15' | Bırak Beni.|

595 52 9
                                    


____________________________________________________

Geçmiş bazen sizi sonu gelmeyen bir kovalamaca oyununa çekerdi, ne olursa olsun içinden çıkamayacağınız savaşlara girdiğinizde aslında biraz da kabullenmek gerekirdi.

Şimdi ise Jungkook, her şeyi öğreneceğini bilmeden gözlerini yabancı bir odada açmıştı.

Birkaç kere gözlerini kırpıştırdıktan sonra görüşü düzeldiğinde yutkunarak gözlerini boş odada gezdirdi. Burası neresiydi, ne ara buraya gelmişti bilmiyordu.

Ancak kıpırdamak istediğinde bağlandığını fark etmişti. Başını aşağı eğerek baktığında tüm bedenini bağlı görmüştü.

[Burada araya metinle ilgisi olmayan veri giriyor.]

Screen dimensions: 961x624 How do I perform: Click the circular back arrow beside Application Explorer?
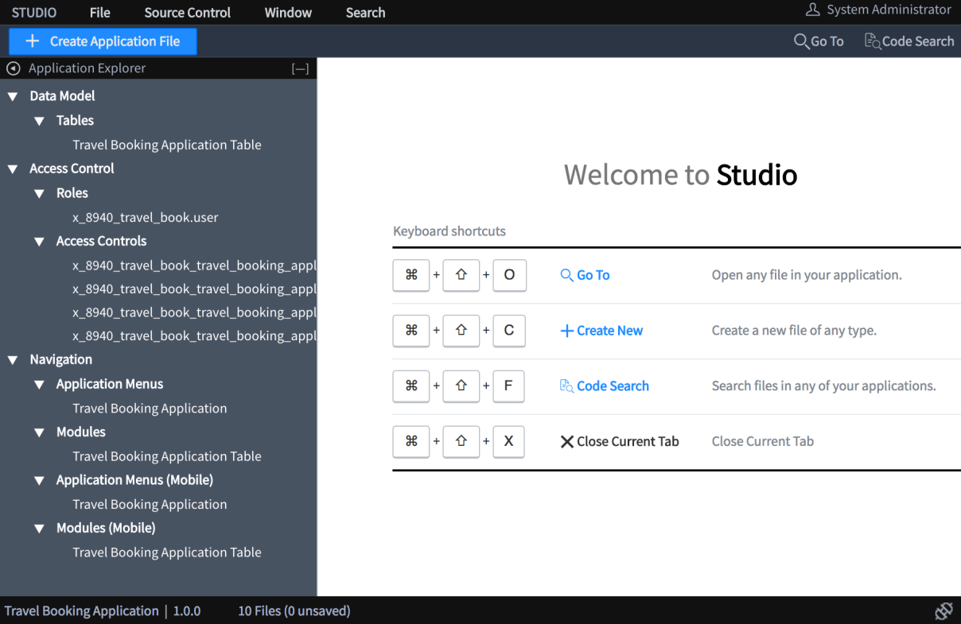click(13, 68)
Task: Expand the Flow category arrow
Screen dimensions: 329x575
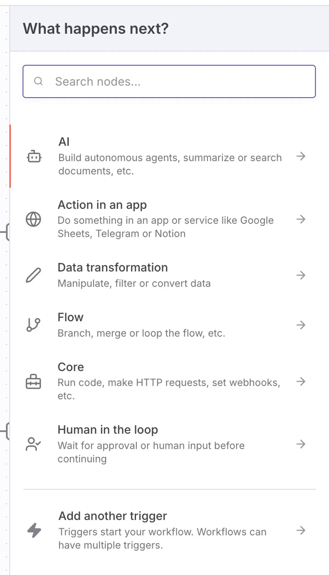Action: point(301,325)
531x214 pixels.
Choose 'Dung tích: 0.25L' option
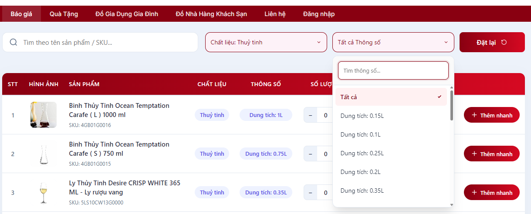click(362, 153)
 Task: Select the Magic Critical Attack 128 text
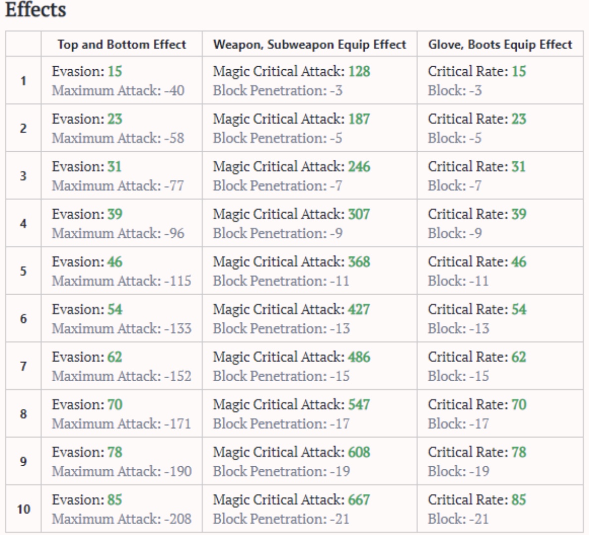(291, 72)
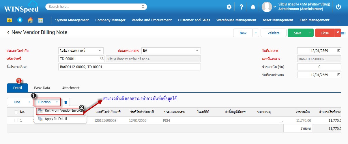Tick the select-all checkbox in table header
This screenshot has width=348, height=144.
pos(16,112)
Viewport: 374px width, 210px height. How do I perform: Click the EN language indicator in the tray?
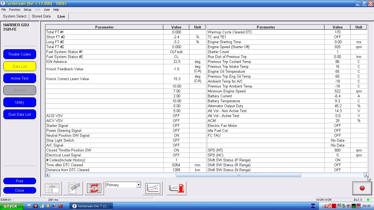click(x=313, y=206)
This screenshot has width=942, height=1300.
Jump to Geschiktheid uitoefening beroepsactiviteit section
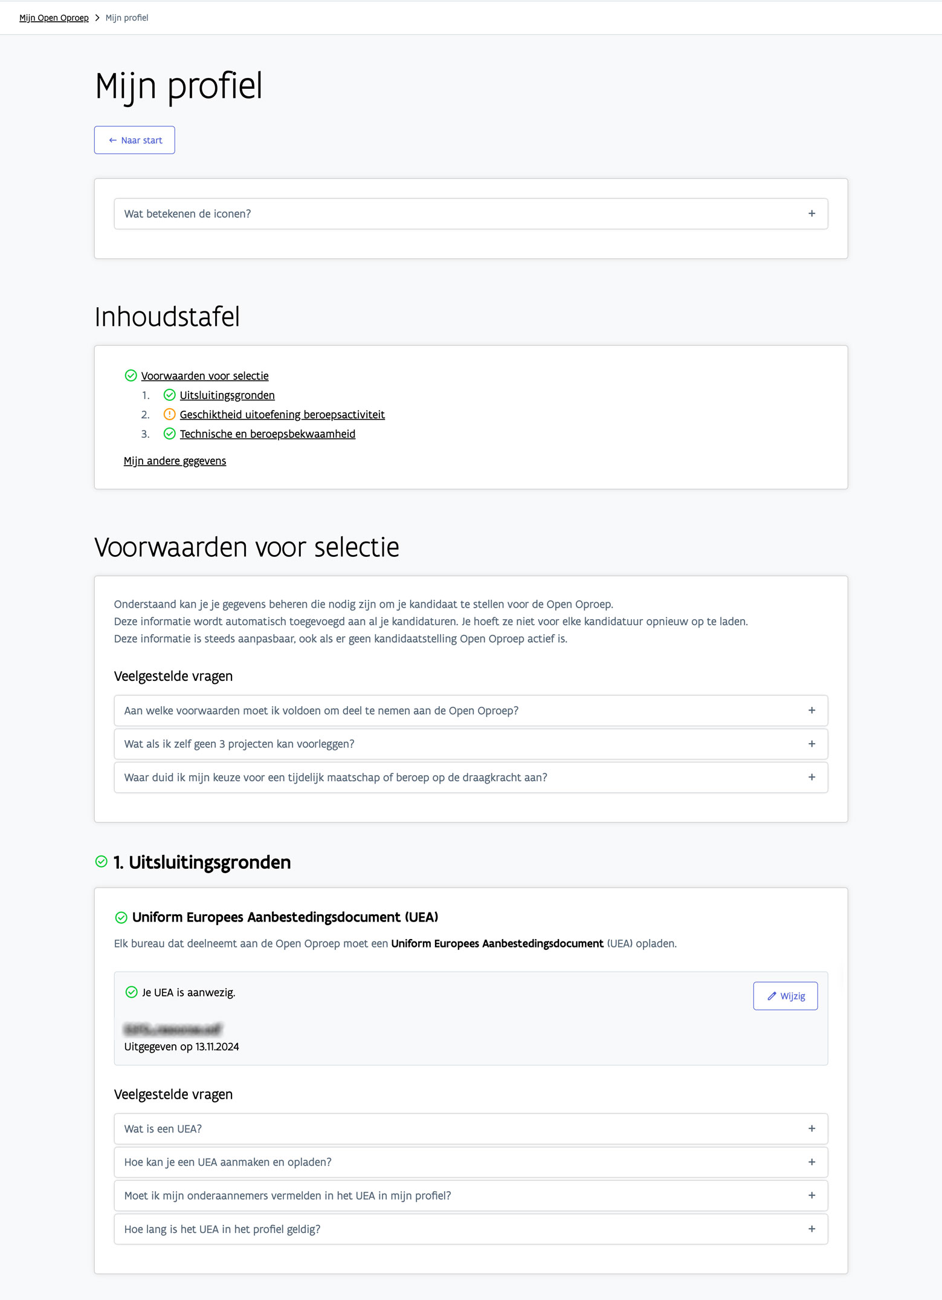(x=282, y=414)
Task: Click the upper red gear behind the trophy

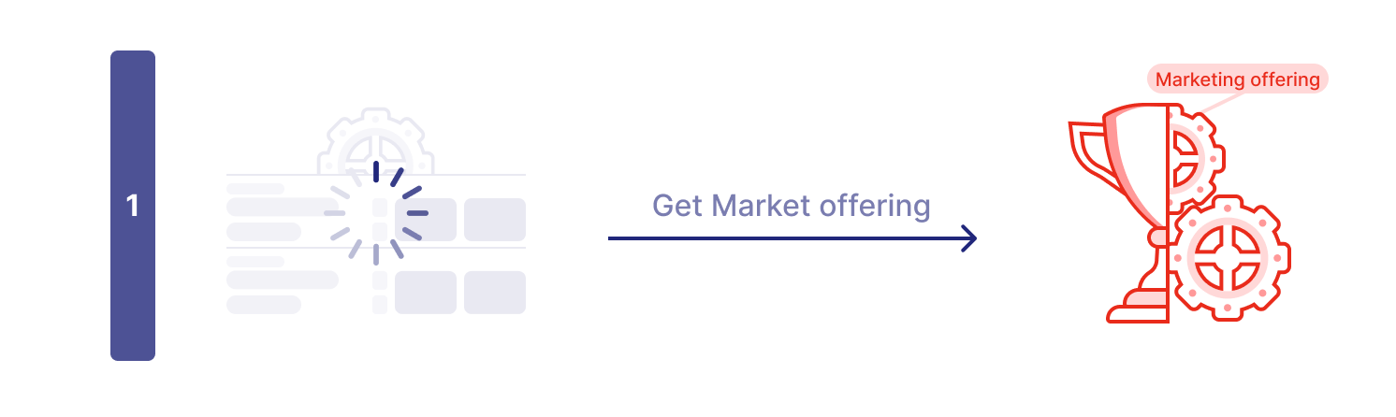Action: tap(1190, 154)
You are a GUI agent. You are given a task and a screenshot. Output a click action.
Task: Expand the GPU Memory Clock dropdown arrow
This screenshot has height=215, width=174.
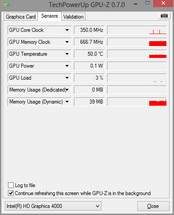point(67,42)
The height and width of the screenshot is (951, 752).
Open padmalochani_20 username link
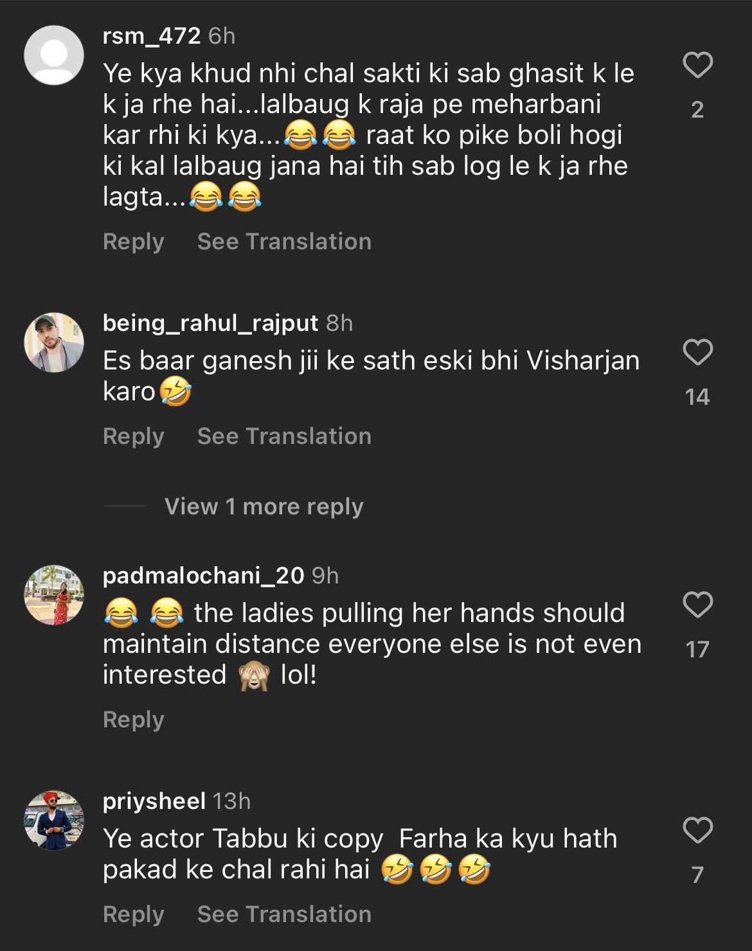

Gözleri şokla kalın iplerde gezerken bir an başını kaldırdı.

"Hey! Kimse yok mu?!"

Bağırdığında hiçbir karşılık alamamıştı, neredeydi o? Kimin evine ne ara getirilmişti. Aklı iyice karışırken içine dolan korkularla beraber dudaklarını birbirine bastırdı. Gözleri etrafta gezerek bir çıkış yolu aramaya çabaladı.

#FLASHBECK#

"Emily."

Bayan Emily duyduğu sesle beraber şaşkınca arkasına döndüğünde, gözlerini merakla kırpıştırmıştı. Gördüğü ev çalışanı ile elinde olan toz alma bezini sakince su kovasının içine attı.

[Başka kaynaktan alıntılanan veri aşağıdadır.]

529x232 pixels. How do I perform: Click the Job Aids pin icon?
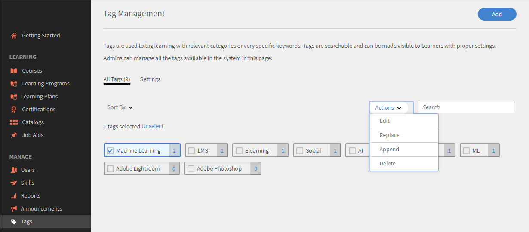pyautogui.click(x=14, y=135)
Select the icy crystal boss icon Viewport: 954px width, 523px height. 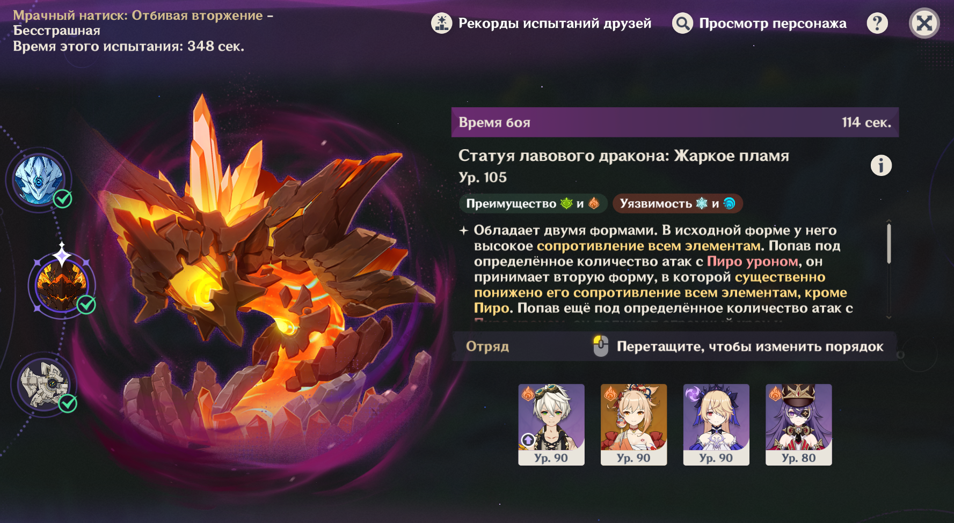[39, 180]
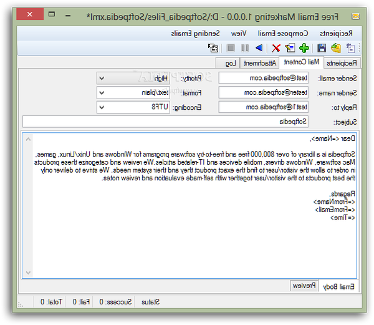
Task: Open the Sending Emails menu
Action: (x=194, y=32)
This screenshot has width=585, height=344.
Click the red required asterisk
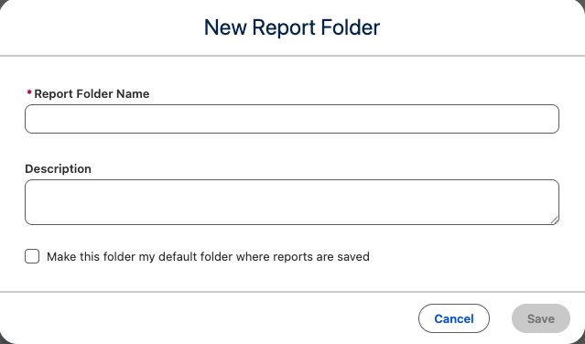tap(29, 92)
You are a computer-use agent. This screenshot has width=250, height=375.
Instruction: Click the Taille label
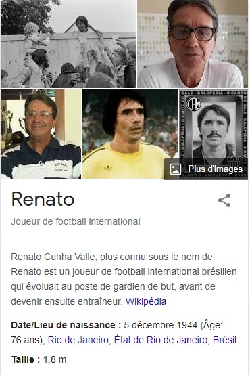click(26, 359)
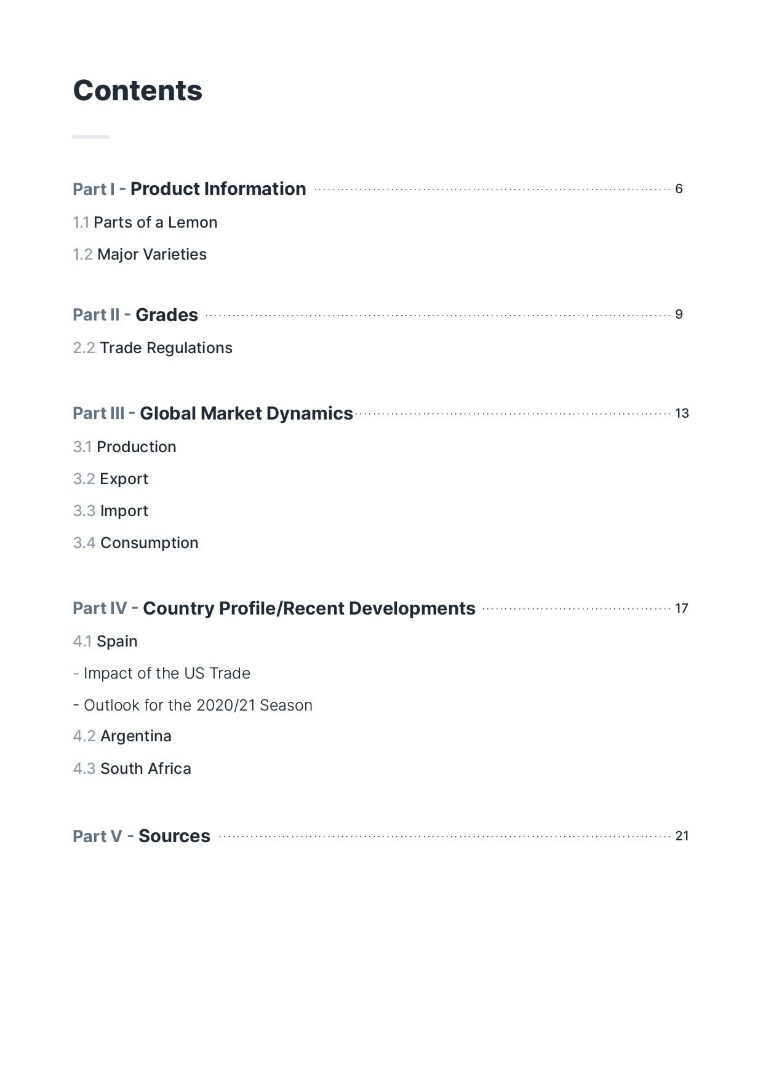Screen dimensions: 763x1079
Task: Click page number 21 next to Sources
Action: coord(682,836)
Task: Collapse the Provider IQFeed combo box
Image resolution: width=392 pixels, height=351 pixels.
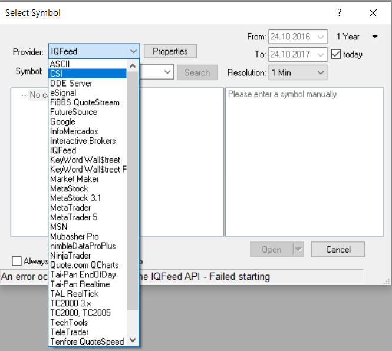Action: (x=133, y=51)
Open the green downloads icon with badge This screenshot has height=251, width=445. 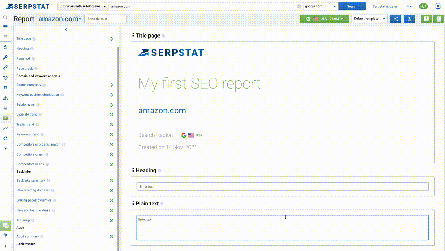(423, 6)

Kendisi de sakince yere oturdu, hemen ardından bezi eliyle suya batırıp çıkararak yıkarken "hmm" dermişçesine onu yanıtladı ve işine devam etti.

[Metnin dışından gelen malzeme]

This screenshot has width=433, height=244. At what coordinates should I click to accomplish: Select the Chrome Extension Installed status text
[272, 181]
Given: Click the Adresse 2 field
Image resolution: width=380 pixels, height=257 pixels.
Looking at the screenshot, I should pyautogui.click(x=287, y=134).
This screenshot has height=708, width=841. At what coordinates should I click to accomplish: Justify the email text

"Kaç hafta oldu buraya geldiğin, çok sessizsin."

Kaç hafta olduğundan o da emin değildi ancak her şey tek düze ilerliyordu işte. Hayatı eşi gittiği gündendir aynıydı. Daha doğrusu, eşi sandığı adam.

Kadın ağzından laf almak istercesine sohbet ederken açılan kapıyla ikisi de oraya dönmüştü. Bay Jeon'un avukatı ikisine de baktıktan sonra Bayan Emily'e baktı.

"Bay Jeon seni odasında bekliyor Emily."

Nedenini anlamasa da hızlıca başını sallayıp bezi yeniden kovaya bıraktıktan sonra ona bakan kıza bir şey söylemeden hızlıca evin mutfağından ayrılıp üst kata adımladı.

Kapalı olan kapıyı derin bir nefes alarak çaldığında, onay alır almaz içeri girdi. Kapıyı arkasından kapatıp ellerini önünde birleştirdi.

"Emily."

Bayan Emily başını kaldırıp adam'a baktı.

Bay Jeon elinde olan mavi kapaklı dosyayı elinden bıraktıktan sonra iki elini de masaya koyarak kadına baktı. İç çekerek bir süre sessizce kadını izledi.

"Kim, boşanma davasını imzalayarak yollamış."

Boşanmak..

Gerçekleri hâlâ kabullenemeyen kadın duyduğu şeyle geri sendelemişti. Gözleri şokla açılırken geriye tutunup sertçe yutkundu. Bunun olacağını anlamıştı, ancak içinden bir umut engel olmuştu inanmasına.. İnanmamıştı eşinin onu bırakacağına.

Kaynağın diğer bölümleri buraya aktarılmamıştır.